Prisons must be productive. Simply warehousing individuals is an affront to human dignity. Of course, prisons are for punishment, but they should also be where offenders receive advanced education, develop employable skills, earn and save money, and learn moral thinking. Release from prison must be dependent on merit. Prisons must be a place where we produce law-abiding citizens instead of bitter, proficient criminals. Incarceration should not be solely about punishment; it must also be about remolding citizens.
The final phase of the criminal justice system is earned restoration. Without a clear pathway to being a first-class citizen, former offenders are mired down in second class citizenship which is a breeding ground for crime. Georgia inmates leave prison with their documents, a resume, ill-fitting clothes, and $35 if they are lucky. Instead, the first year of a returning citizen’s release should be filled with programs and assistance designed to make their release a permanent success. Most returning citizens should have a pathway to earn a clean record. Everyone deserves the opportunity to earn a second chance.
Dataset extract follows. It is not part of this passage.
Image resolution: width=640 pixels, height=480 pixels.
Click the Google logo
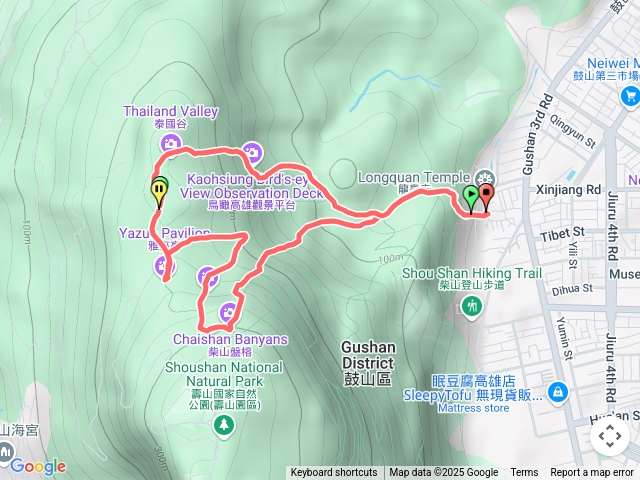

Fixing the criminal justice system is paramount to our credibility as a society. It requires a societal change in our attitudes about crime, punishment and restoration. There is no “justice” in a Justice system that does not value people over process or punishment. When we release men and women and saddle them with stigma, we deserve what we get. We should be known for the way we handle those who have stumbled in life. The fact that we see those who perpetrate crime as castaways is a failing in our society. Our Justice system can be fixed, it must be fixed, and we will fix it. Get onboard!
John Harris,
Former Georgia Inmate, and
Co-founder of Citizens for Justice with Mercy, Inc.